**What the exercise asks**.
Check every line of the data below for the word "image" and say how many have it, without further comment.
----
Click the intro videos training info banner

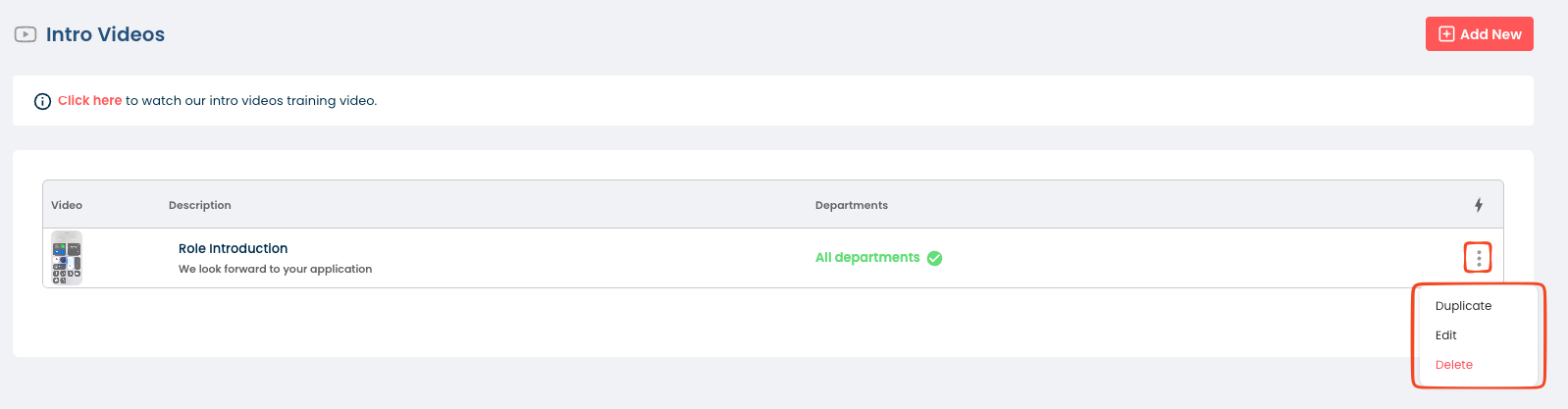(x=785, y=100)
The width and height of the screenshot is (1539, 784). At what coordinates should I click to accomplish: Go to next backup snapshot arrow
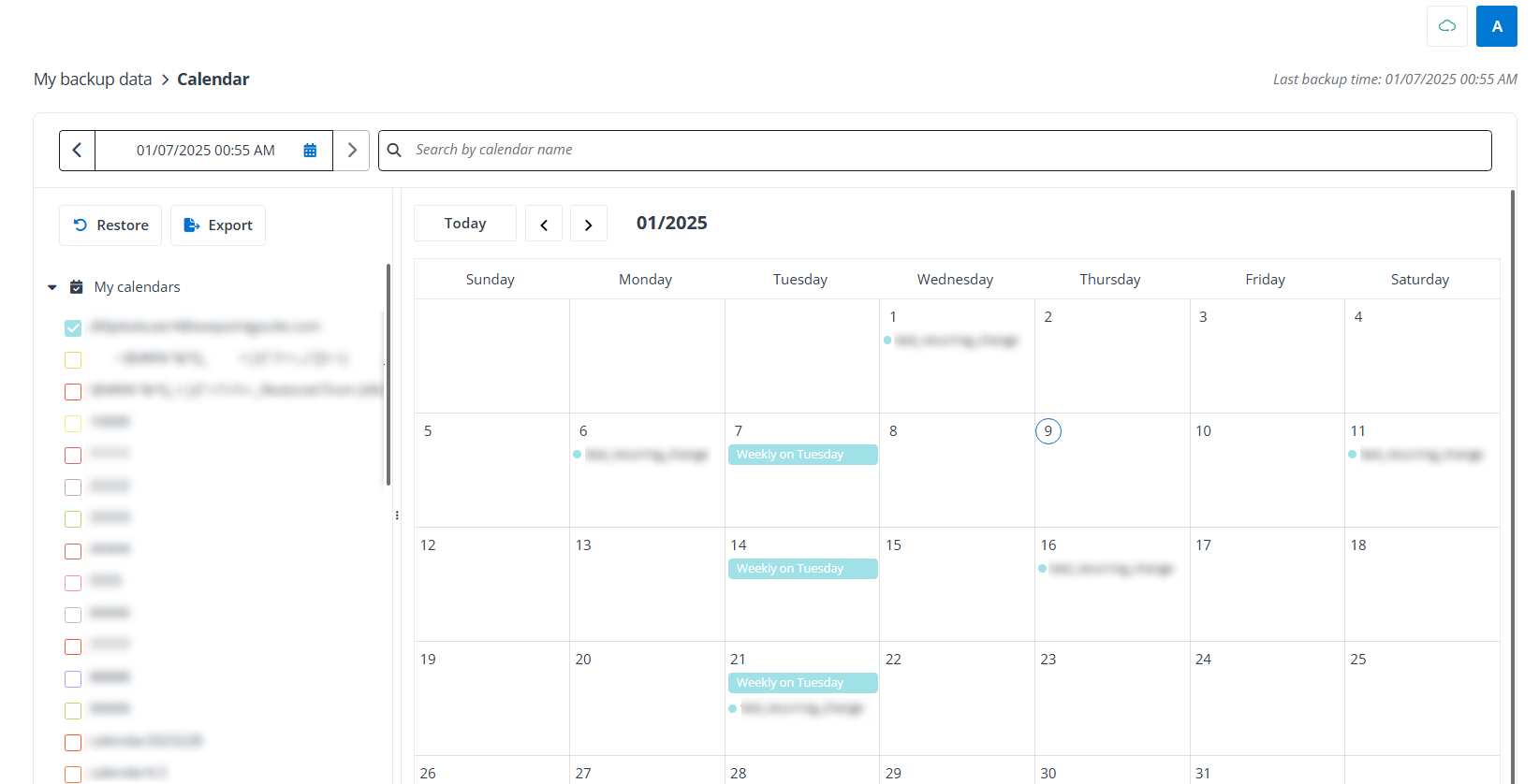352,150
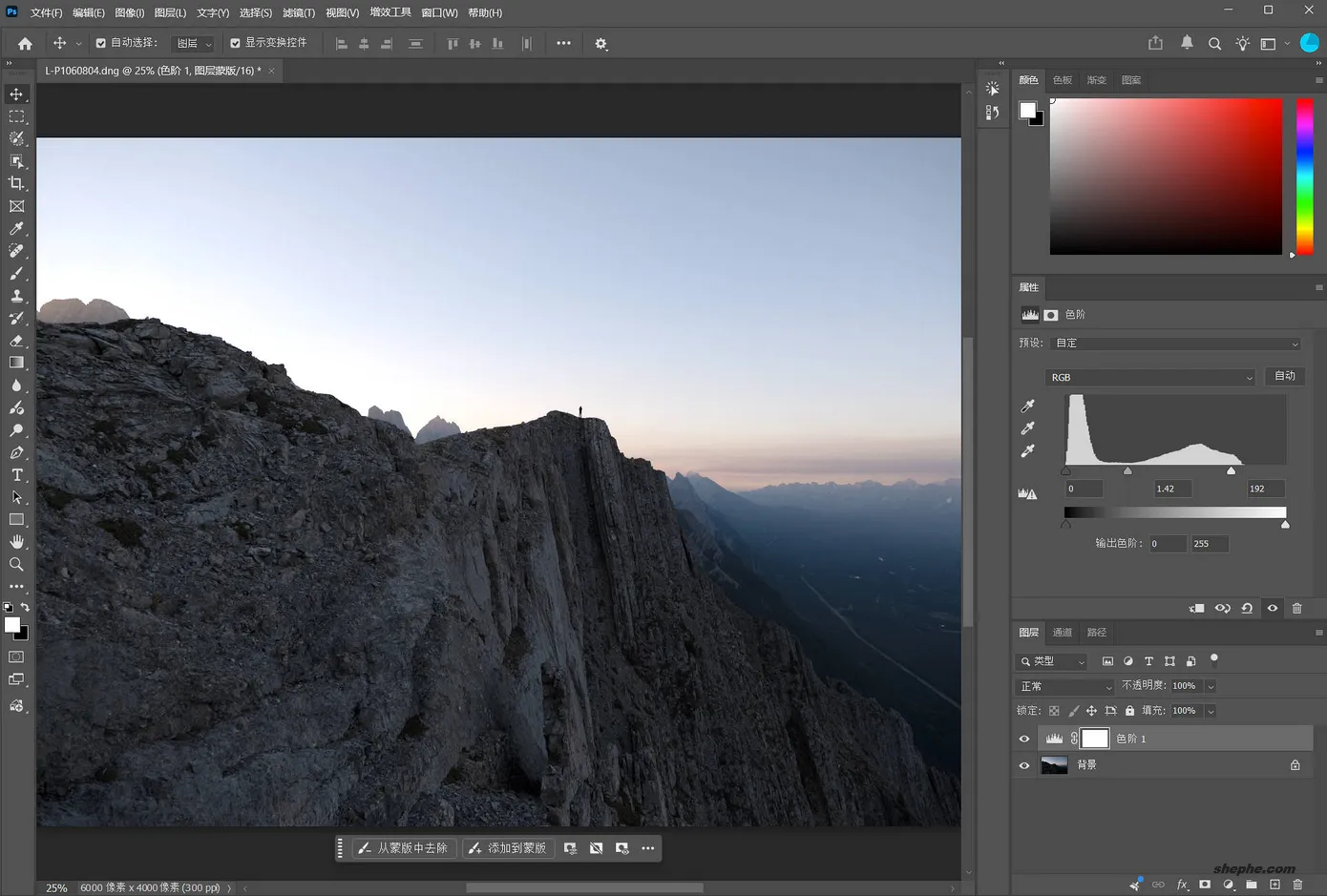This screenshot has width=1327, height=896.
Task: Click the black point eyedropper in Levels
Action: (1027, 406)
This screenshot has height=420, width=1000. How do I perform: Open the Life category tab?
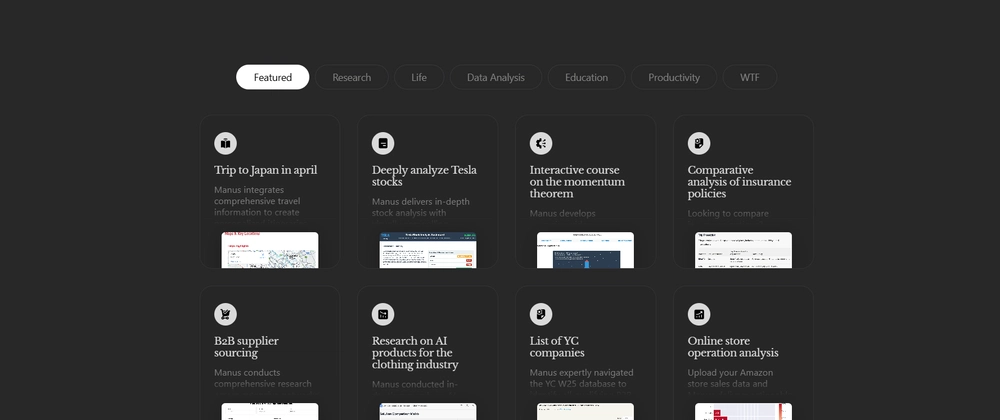click(419, 77)

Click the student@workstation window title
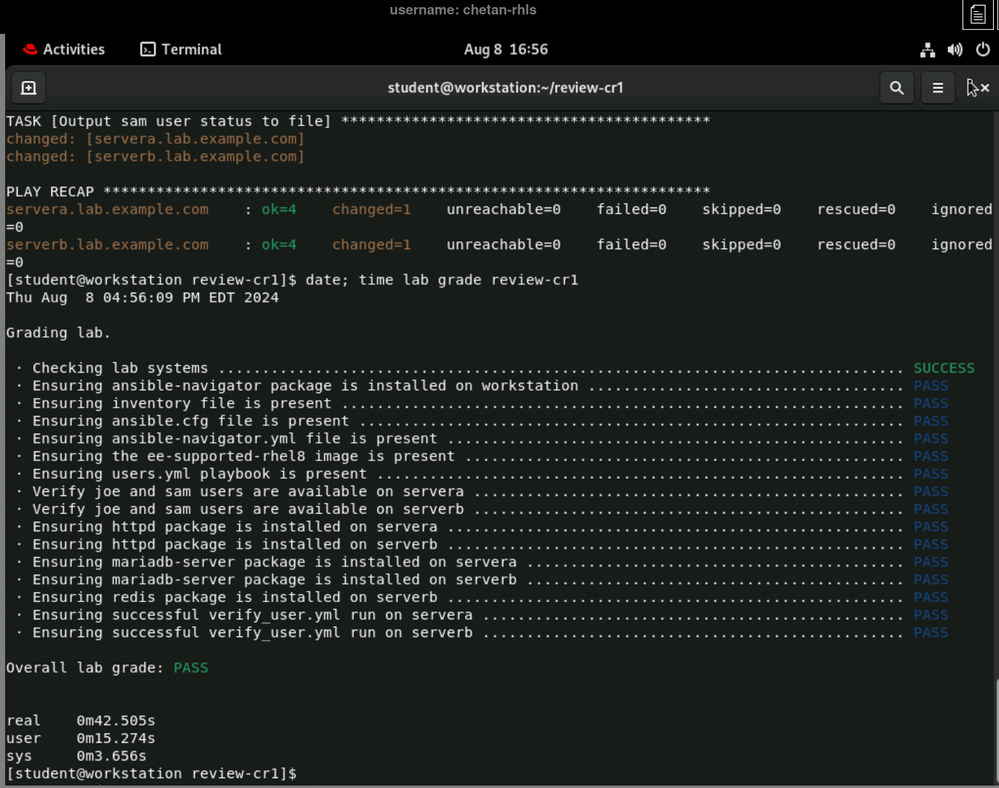(505, 88)
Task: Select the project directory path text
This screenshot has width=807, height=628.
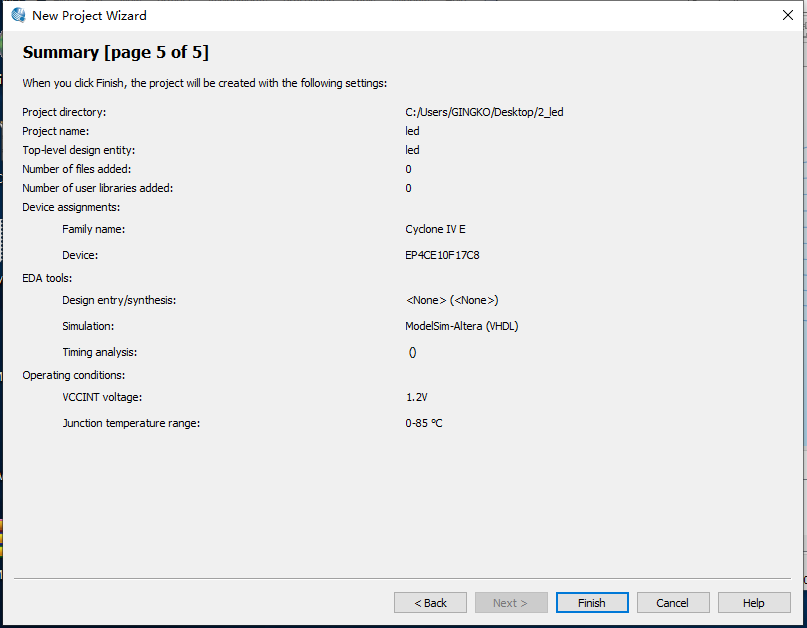Action: click(x=484, y=112)
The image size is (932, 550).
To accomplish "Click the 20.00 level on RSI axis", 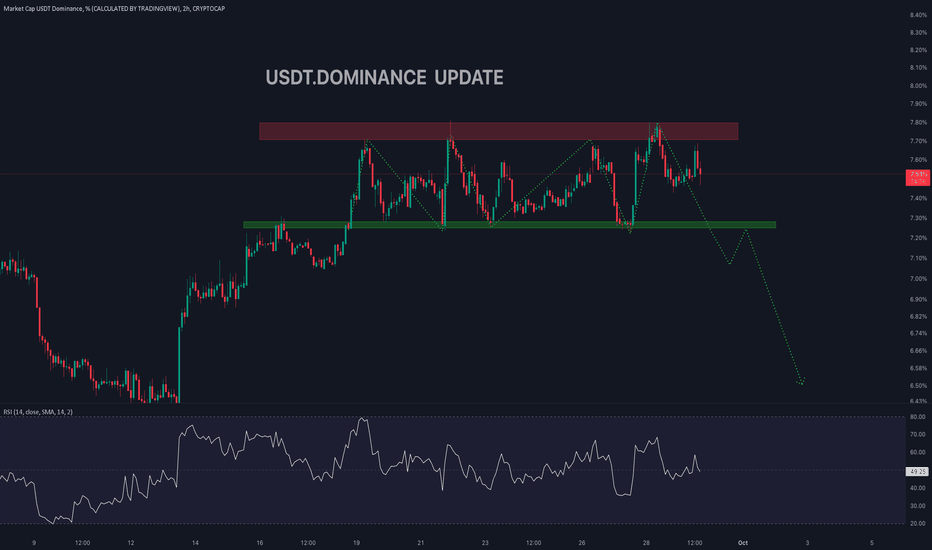I will [915, 523].
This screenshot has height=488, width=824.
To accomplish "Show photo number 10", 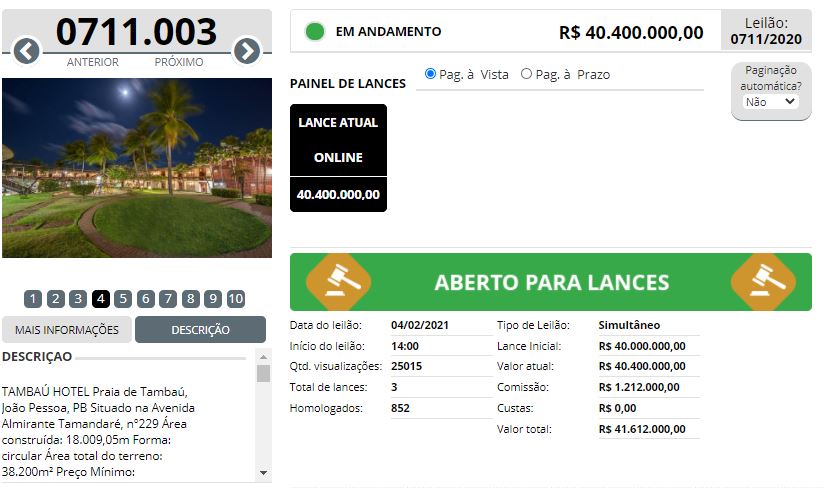I will (x=236, y=299).
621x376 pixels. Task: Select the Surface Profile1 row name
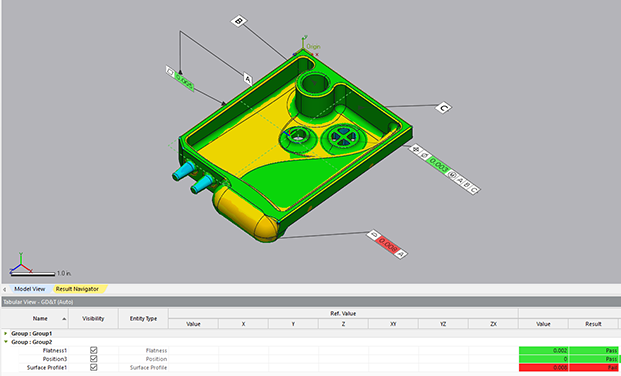(x=47, y=368)
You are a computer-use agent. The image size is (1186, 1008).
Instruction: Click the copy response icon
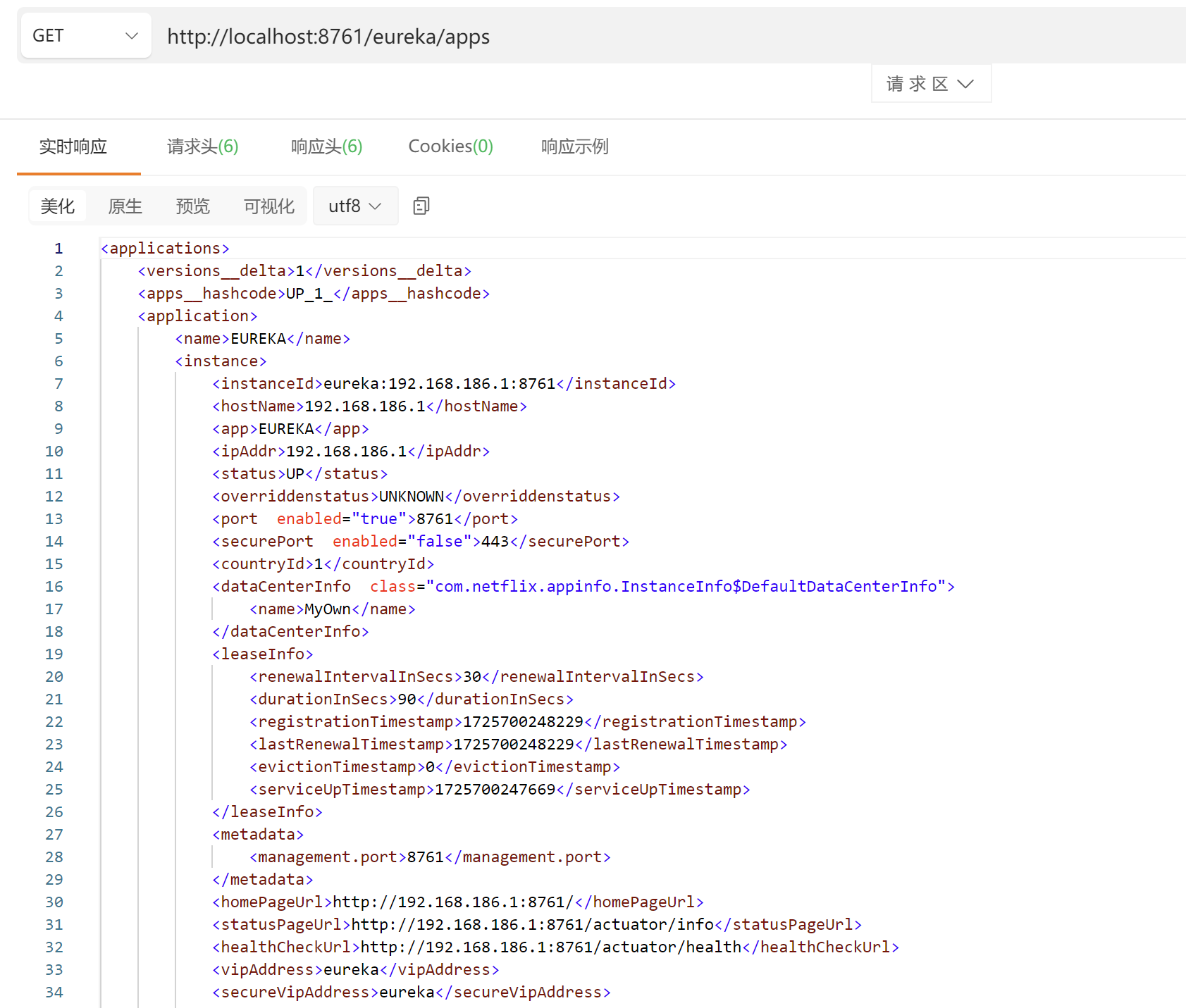(x=421, y=206)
----
**Response to the task**.
2